Francofonia – Ein Essay von A. Sokulov
Nach der Zeitreise durch die Eremitage in St. Petersburg, „Russian Ark / Russische Arche“, einem Film, der 2002 in nur einer Einstellung gedreht worden ist, widmet sich der russische Regisseur und Drehbuchautor Alexander Sokurov nun dem Louvre in Paris. Im Film „Francofonia“ diskutiert Sokurov unterschiedliche Ideen und Auffassungen über die Bedeutung von Kunst, im Besonderen von Museen. Ein ungewöhnlicher, spannender Film.
Eine Nacht im Museum. Ein Mann (Autor Sokurov) spaziert träumend durch den Louvre. So kann er sich erlauben, auf Chronologie und Logik zu verzichten, Fantasie und Tatsachen zu mischen und über die Rolle eines Museums, über die Aufgaben und Möglichkeiten der Kunst (-Sammlung) und über Menschsein und Menschlichkeit zu meditieren.
Schon zu Beginn macht Sokurov mit Bildern von Tolstoi und Tschechov klar, dass es ihm um das kulturelle Erbe geht. Er selbst bringt sich als Autor und Regisseur ins Bild. Über Skype spricht er mit dem Kapitän eines Containerschiffs, das in stürmischer See den Inhalt eines Museums retten soll. Wenn der Kapitän nicht bereit ist, den Ballast an Kunst abzuwerfen, wird das Schiff untergehen. Keine guten Aussichten und absolut keine Verklärung der vergangenen Jahrtausende: Es ist schwierig, „die Kunst über den Ozean der Zeit zu schleppen“, meint der Regisseur in einer Einblendung seiner Person.
Im Zentrum des so eigenwilligen und immer wieder überraschenden Films steht die Geschichte des Louvre in der Zeit der Besetzung Frankreichs durch die Nationalsozialisten. Zwei Männer, Deutscher der eine, Franzose der andere, Humanisten jedoch beide, stehen für die Ereignisse von 1940: Graf Franz Wolff-Metternich (dargestellt von Benjamin Utzerath), der als Kunsthistoriker und Offizier der Wehrmacht für den Kunstschutz (oder -Raub) in Frankreich zuständig ist und Jacques Jaujard (Louis-Do de Lencquesaing), der Direktor des Louvre. Als einer der wenigen Verantwortlichen hat er Paris nicht verlassen, ist in seinem Museum geblieben. Im Einvernehmen mit Joujard entschied sich Wolff-Metternich, die Schätze des Louvre nicht zu verschleppen sondern zu beschützen. Inmitten des Puzzles von Erinnerungspostkarten, fantastischen Szenen, geträumten Begegnungen, skurrilen Gedanken und zündenden Ideen zeigt Sokurov das Duell und die stetige Annäherung der beiden Männer, die die Achtung vor den Kunstwerken einigt.
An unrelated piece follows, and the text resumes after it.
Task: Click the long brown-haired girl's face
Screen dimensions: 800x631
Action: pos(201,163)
Doch die Hoffnung, die Menschheit durch die Kunst zivilisieren zu können, Brutalität und Gemeinheit zu bannen, ist vergeblich.
Ein anspruchsvoller, komplexer Film eine intellektuelle Mixtur aus Fakten und Fiction, eine cineastische Installation, eine Tragödie im Gewand eines Clowns, ein Blick auf die europäische Kultur voller Melancholie.
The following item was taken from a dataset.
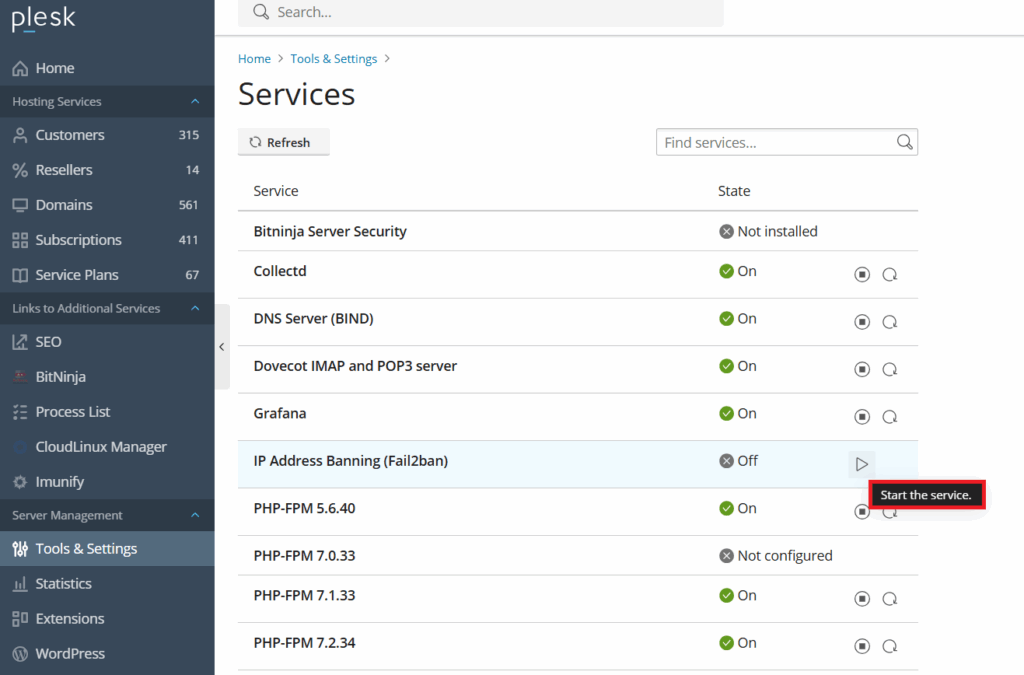The width and height of the screenshot is (1024, 675).
Task: Restart the DNS Server (BIND) service
Action: 890,321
Fazit: Absolut sehenswert.
Alexander Sokurov: „Francofonia“, Österreich-Premiere bei der Viennale ’15. Ab 7. Jänner 2016 in den Kinos. Im Verleih von Thimfilm. Bei den Filmfestspielen von Venedig 2015 ist „Francofonia“ im internationalen Wettbewerb um den Goldenen Löwen mit dem Fedeora-Preis für den „besten europäischen Film“ ausgezeichnet worden.